Problem details:
Write out exactly the lines from the one containing "This screenshot has height=857, width=1545." through the last line of the records below, both included, and leave out any pictures.

---------- Input records ----------

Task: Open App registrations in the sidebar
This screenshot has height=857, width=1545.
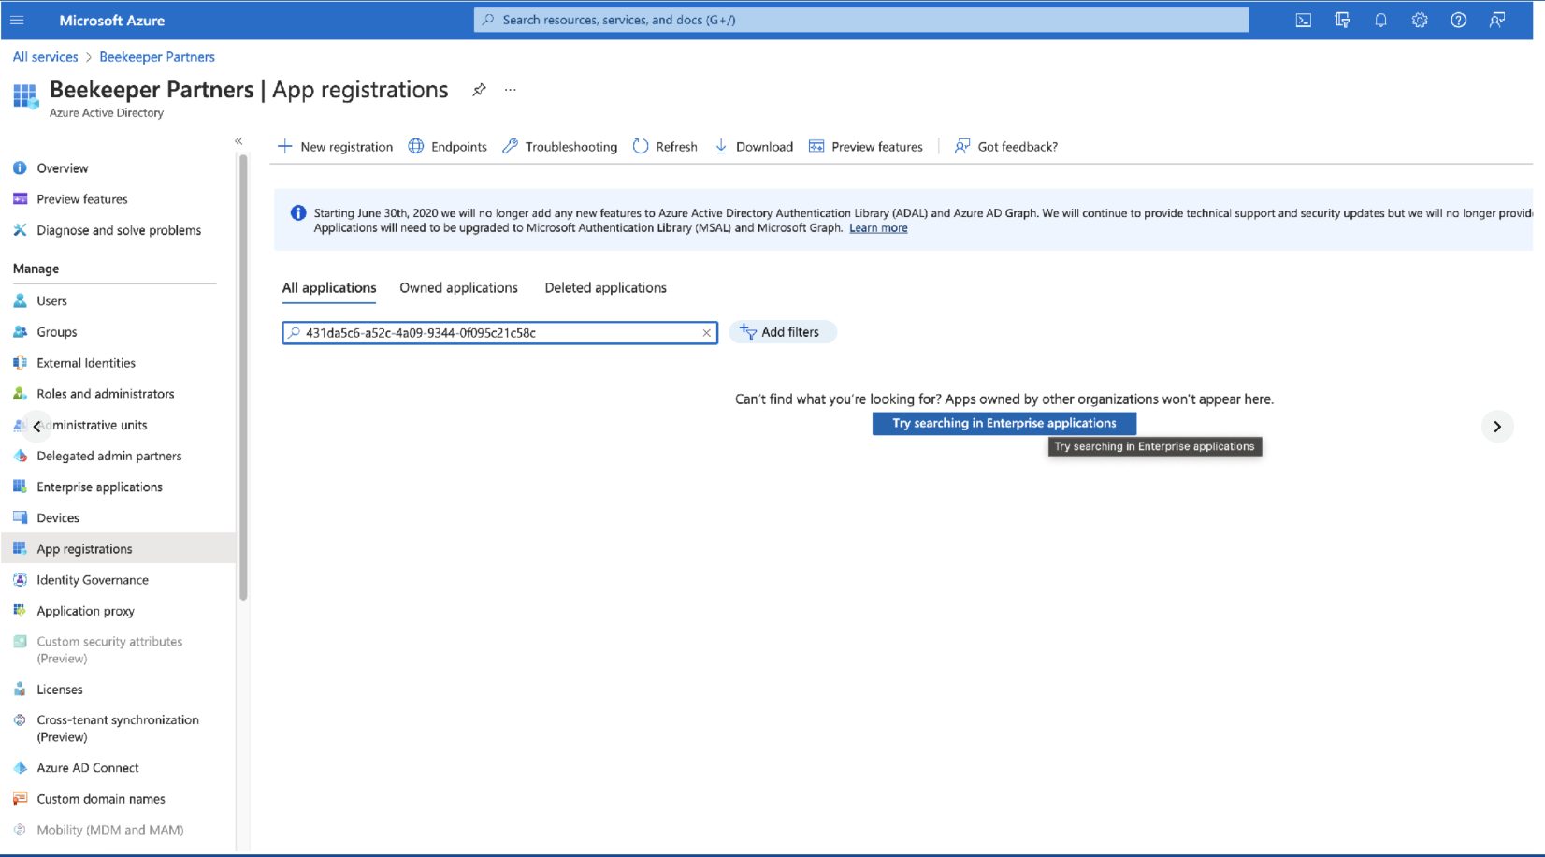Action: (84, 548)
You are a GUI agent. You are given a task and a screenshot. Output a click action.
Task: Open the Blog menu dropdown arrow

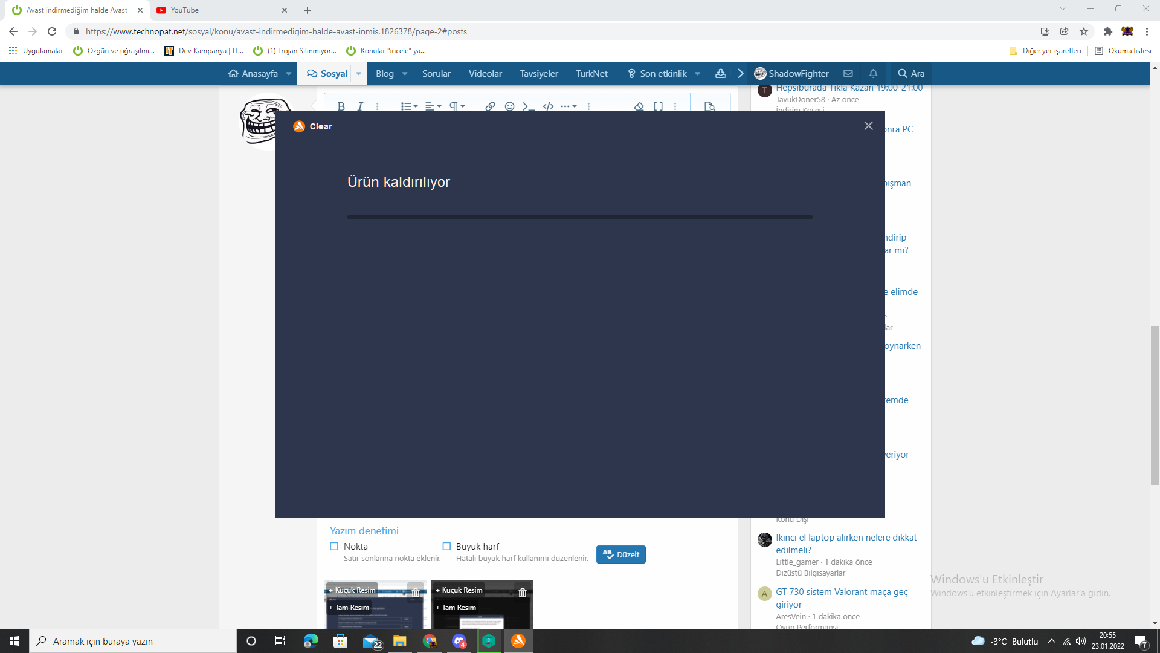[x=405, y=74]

----------

Response to the task:
This screenshot has height=857, width=1545.
Action: (84, 548)
You are a GUI agent. You are given a task and a screenshot. Output a click action.
Task: Open the Blog menu dropdown arrow

[x=405, y=74]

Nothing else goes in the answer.